### Tâche à réaliser
Indiquez, d'après l'extrait de ce débat, de quel pourcentage le yuan s'est revalorisé depuis juin.

### Extrait
# # # # #

M. Pierre Lellouche, secrétaire d'État. - Vous venez de le dire !
M. Jean-Pierre Chevènement. - Faut-il comprendre que les banques devraient renoncer à certaines créances dans certains cas ? La Commission a formulé une proposition « irresponsable », en proposant la suspension des droits de vote d'un État-membre. L'emploi du même qualificatif ne m'assimile pas à Mme Reding ! Tout cela est dangereux. M. Trichet est dans son rôle de pape de l'orthodoxie libérale. Le passeport européen permettra-t-il de contrôler l'origine des hedge funds ?
Sur le plan monétaire, je ne crois pas Mme Lagarde, quand elle dit que la guerre des changes n'aura pas lieu, comme Giraudoux disait La guerre de Troie n'aura pas lieu...
Mme Nicole Bricq. - Mme Lagarde n'est pas Hélène ! (Rires)
M. Jean-Pierre Chevènement. - En Corée du Sud, les Américains ont demandé aux pays ayant des excédents commerciaux persistants, comme la Chine, l'Allemagne ou l'Arabie Saoudite, de soutenir la demande mondiale. L'Allemagne a formulé une objection fondée s'agissant de la manipulation de la monnaie par le biais de la création de liquidités. Donner aux pays émergents 6 % des droits de vote au FMI ? Une bonne idée, encore meilleure dans le cadre d'un accord global. La revalorisation du Yuan atteint 2,7 % depuis juin. La guerre des monnaies peut provoquer un retour du protectionnisme. Je vous demande de ne pas accepter l'automaticité des sanctions, de préserver le rôle du politique en Europe, de convaincre l'Allemagne qu'elle doit défendre les intérêts de l'Europe ! Défendez l'Europe face aux États-Unis et à la Chine et surtout, défendez les intérêts de la France : qui, sinon, le fera ? « Il n'est pas nécessaire d'espérer pour entreprendre, ni de réussir pour persévérer », disait Guillaume d'Orange. Mais il faut parfois changer une politique ayant échoué ! Soit vous changez les règles du jeu, en accord avec nos partenaires mais dans le sens de la relance et pas de la déflation, soit vous changez de jeu, en jouant, rudement s'il le faut, le seul jeu de la France ! (Applaudissements sur de nombreux bancs)
M. Pierre Lellouche, secrétaire d'État. - Bravo ! Nous sommes d'accord sur de nombreux points.
Mme Annie David. - Monsieur le ministre, vous avez présenté les positions que le Président de la République défendra au Conseil européen. Dommage que nous ne soyons pas plus nombreux, malgré l'heure choisie. (Assentiment) Il est vrai que nos propositions n'infléchiront pas vos décisions ; du moins aurons-nous pu les formuler.

# # # # #

### Données recueillies
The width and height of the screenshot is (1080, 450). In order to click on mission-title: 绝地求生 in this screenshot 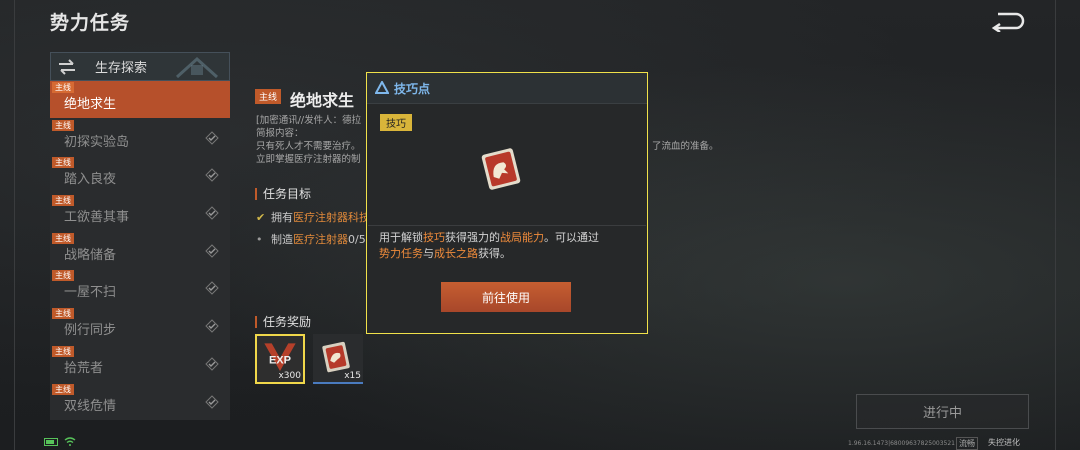, I will do `click(322, 100)`.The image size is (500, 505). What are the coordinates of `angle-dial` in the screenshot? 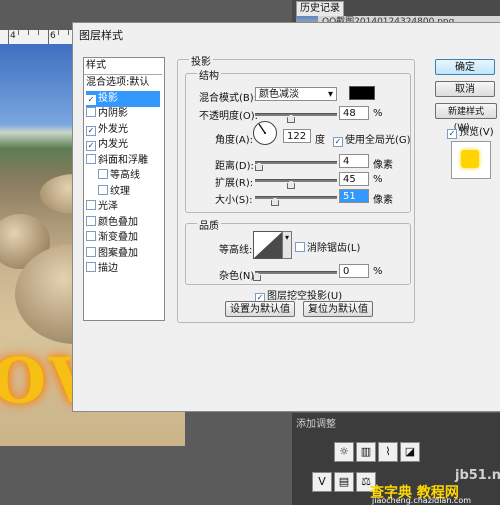 It's located at (265, 133).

# # # # #

### Corrigé de l'exercice
De 2,7 %.